* [WHAT IS REQUIRED]
The answer must be every line of the records below that contains the word "checkmark", copied out.

(Saved entries)

======

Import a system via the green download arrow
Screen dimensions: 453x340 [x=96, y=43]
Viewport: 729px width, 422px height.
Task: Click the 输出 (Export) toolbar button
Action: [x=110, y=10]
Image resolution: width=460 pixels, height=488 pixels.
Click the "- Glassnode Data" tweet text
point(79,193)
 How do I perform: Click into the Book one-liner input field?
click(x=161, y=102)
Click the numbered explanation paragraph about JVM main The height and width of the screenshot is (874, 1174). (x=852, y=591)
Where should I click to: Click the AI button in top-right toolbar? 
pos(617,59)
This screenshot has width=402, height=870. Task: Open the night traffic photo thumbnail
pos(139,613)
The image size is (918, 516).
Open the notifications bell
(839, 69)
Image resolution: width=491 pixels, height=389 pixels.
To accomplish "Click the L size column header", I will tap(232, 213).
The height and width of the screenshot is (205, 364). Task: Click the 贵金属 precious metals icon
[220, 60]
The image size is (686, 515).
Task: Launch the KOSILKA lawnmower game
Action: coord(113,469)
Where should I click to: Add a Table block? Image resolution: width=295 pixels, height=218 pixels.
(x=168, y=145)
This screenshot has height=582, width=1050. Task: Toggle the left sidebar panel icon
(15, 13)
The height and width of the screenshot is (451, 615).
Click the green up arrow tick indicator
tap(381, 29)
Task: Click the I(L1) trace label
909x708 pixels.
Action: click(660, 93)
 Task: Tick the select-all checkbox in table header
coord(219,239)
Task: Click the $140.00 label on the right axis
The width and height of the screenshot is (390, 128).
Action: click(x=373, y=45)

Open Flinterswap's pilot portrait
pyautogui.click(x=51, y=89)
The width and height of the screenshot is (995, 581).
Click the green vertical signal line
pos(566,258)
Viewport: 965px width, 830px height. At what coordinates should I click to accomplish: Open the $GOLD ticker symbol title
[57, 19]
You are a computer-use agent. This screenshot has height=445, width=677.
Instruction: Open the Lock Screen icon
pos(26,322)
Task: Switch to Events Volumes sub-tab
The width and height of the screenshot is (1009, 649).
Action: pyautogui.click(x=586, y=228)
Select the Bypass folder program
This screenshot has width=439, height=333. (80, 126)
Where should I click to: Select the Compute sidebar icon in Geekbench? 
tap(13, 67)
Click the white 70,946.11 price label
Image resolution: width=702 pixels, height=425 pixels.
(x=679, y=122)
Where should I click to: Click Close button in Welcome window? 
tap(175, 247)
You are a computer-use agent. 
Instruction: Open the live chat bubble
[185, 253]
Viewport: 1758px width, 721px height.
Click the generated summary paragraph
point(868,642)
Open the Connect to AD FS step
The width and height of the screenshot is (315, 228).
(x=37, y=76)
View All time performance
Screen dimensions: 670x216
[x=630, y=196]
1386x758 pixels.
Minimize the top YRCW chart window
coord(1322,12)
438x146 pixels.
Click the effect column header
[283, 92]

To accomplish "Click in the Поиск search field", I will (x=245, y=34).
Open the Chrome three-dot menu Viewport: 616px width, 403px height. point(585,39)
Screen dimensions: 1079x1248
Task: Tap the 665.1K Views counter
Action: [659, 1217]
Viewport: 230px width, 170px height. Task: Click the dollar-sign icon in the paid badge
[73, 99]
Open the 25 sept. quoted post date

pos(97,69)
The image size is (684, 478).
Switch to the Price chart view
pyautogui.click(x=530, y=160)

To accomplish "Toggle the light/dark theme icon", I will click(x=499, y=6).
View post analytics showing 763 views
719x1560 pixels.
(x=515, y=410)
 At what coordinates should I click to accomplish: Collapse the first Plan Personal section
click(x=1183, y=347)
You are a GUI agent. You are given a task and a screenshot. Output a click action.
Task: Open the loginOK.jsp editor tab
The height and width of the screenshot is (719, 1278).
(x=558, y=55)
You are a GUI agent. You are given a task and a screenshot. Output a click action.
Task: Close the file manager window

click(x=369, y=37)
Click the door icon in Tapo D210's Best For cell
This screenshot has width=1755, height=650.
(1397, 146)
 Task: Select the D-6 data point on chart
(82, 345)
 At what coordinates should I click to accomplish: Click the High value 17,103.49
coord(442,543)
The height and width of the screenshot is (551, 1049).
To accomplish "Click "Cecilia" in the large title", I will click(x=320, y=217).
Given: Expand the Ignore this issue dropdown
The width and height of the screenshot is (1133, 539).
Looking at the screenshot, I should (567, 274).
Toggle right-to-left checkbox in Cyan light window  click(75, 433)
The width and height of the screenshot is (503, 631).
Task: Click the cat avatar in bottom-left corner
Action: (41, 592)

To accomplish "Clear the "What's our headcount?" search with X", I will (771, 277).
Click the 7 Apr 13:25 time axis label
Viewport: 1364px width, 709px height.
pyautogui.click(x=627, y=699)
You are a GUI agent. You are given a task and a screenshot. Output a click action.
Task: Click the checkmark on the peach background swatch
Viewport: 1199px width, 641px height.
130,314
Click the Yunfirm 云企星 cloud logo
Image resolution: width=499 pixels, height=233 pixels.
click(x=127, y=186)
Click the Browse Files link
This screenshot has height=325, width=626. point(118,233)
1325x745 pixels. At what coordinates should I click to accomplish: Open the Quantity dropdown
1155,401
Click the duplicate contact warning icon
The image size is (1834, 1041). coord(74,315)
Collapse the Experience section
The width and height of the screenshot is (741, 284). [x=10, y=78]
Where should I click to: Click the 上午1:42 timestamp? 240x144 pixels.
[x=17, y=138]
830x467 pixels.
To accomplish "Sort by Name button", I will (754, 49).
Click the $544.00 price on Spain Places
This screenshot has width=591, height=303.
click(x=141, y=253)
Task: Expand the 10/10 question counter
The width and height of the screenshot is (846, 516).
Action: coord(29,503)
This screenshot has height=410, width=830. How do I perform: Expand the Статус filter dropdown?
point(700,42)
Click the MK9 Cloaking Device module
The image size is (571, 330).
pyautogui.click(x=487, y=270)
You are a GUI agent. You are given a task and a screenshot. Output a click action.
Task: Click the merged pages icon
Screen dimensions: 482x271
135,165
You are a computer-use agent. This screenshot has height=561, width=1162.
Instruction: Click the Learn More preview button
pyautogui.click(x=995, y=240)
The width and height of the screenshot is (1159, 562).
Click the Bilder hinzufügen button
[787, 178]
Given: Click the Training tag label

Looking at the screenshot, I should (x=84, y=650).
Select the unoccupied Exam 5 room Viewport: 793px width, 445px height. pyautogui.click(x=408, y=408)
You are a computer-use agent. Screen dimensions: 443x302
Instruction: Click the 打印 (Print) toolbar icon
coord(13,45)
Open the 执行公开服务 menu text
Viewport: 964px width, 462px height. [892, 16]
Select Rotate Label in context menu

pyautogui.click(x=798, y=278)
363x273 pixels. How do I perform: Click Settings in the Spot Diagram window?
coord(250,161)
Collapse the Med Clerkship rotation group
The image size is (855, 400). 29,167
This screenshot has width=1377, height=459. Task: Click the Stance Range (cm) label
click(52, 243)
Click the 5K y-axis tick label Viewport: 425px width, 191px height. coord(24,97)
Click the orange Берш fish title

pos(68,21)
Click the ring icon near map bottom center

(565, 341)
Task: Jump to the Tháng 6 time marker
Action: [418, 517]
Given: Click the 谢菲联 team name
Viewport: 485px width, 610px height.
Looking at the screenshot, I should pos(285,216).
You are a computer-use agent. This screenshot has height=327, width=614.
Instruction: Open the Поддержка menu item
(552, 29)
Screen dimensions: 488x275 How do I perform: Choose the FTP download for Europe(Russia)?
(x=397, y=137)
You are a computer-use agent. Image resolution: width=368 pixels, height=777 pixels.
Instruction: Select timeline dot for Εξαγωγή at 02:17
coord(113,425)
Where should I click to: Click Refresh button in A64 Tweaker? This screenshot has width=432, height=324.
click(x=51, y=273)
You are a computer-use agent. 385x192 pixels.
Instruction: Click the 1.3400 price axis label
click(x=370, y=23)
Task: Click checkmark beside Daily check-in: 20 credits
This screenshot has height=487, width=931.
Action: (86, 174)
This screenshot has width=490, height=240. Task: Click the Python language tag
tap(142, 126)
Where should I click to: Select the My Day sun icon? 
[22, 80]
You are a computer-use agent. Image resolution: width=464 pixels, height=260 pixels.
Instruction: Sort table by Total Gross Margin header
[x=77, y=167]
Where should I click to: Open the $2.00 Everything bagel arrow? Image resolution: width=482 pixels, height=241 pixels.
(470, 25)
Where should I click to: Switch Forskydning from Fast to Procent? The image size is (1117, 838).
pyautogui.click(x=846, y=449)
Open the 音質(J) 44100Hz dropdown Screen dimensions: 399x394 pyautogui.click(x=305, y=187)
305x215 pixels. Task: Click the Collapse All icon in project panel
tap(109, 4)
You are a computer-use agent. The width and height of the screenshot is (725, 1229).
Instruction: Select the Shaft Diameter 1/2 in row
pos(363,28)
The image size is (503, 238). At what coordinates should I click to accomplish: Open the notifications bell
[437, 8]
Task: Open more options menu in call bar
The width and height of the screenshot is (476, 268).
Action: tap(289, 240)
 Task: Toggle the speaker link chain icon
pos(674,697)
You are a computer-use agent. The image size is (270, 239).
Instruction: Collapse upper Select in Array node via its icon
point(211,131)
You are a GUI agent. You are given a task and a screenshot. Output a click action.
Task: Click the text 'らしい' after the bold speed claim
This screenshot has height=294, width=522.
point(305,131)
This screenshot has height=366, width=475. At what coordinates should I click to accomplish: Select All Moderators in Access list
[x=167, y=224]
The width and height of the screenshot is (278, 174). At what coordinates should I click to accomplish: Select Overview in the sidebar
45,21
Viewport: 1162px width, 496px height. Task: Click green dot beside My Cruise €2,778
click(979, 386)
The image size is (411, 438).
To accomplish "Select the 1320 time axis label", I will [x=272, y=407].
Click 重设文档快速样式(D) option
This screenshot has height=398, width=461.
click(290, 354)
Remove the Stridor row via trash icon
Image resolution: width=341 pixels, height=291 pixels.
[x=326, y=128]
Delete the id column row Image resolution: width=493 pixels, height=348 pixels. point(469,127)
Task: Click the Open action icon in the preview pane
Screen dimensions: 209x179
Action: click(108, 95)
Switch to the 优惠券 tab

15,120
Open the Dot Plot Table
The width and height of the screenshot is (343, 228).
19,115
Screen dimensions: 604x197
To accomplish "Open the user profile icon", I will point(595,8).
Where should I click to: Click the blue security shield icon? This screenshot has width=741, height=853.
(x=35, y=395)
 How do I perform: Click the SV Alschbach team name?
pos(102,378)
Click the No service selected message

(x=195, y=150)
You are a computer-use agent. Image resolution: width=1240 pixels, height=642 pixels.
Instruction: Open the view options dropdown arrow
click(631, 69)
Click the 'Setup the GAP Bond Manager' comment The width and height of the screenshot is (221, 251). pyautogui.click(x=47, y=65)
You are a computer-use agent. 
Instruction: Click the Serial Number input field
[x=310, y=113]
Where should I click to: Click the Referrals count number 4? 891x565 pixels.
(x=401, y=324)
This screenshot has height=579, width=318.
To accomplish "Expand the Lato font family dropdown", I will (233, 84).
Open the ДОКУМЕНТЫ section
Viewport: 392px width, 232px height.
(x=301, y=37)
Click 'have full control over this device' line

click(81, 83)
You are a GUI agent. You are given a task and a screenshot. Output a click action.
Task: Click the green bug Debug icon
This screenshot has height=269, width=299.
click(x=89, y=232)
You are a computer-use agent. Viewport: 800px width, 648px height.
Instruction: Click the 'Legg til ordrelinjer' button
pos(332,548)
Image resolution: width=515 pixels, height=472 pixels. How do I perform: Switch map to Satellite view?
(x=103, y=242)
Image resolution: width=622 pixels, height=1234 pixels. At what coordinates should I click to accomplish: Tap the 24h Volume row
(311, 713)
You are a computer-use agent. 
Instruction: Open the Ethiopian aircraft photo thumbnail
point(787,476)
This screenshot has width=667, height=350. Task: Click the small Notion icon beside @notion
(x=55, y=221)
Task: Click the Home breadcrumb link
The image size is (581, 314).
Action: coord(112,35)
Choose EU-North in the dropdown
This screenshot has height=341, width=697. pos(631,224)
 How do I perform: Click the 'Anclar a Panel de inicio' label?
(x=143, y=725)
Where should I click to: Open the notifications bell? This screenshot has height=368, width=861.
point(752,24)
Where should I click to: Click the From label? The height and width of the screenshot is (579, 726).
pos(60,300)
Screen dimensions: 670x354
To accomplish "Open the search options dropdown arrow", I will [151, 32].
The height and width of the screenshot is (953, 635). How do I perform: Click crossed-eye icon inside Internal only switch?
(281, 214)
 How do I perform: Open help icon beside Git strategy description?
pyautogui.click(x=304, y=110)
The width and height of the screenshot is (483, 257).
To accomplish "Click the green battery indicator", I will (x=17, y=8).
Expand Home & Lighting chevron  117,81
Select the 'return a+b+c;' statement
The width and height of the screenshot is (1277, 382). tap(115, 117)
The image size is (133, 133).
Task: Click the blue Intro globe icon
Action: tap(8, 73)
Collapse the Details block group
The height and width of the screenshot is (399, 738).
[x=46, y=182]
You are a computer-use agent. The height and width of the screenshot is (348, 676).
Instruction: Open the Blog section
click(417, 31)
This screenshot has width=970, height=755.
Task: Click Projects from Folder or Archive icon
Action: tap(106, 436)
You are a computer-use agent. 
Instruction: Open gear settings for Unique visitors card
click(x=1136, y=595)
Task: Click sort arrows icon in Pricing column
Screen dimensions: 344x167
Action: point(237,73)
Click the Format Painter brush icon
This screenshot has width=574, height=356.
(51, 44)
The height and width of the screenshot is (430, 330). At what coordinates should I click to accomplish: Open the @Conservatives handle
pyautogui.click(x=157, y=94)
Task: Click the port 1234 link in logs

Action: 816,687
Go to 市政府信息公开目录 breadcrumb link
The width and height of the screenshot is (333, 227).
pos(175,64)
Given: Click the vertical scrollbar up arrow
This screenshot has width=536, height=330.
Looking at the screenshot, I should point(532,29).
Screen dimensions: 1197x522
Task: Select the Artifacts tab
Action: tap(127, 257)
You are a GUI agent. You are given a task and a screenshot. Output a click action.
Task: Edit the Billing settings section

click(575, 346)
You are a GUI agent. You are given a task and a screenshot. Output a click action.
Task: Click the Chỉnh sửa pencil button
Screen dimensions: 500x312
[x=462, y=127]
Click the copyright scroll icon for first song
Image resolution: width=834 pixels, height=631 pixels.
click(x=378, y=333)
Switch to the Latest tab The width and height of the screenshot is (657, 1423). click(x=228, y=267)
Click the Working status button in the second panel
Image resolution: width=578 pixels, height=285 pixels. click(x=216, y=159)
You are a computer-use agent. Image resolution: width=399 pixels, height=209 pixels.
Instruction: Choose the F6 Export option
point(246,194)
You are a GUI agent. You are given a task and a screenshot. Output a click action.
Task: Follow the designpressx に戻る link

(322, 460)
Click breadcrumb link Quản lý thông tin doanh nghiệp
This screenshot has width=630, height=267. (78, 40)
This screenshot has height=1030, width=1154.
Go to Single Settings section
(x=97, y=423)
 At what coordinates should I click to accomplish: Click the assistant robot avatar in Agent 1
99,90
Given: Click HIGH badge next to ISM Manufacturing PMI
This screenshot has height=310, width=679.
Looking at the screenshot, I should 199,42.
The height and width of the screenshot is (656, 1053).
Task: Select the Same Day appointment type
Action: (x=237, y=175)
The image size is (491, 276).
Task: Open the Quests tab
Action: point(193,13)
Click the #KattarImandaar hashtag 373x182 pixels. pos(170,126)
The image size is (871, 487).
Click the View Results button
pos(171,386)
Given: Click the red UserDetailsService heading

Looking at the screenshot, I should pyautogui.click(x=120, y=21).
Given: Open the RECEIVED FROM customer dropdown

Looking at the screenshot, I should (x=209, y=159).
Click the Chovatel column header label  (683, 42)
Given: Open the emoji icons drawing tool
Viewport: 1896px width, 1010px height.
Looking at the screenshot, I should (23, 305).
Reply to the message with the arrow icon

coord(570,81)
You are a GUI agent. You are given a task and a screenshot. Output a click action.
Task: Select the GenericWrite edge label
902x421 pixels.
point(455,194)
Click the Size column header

======

* [YOUR RESPONSE]
Task: Click the checkmark on the peach background swatch
Task: Click checkmark beside Daily check-in: 20 credits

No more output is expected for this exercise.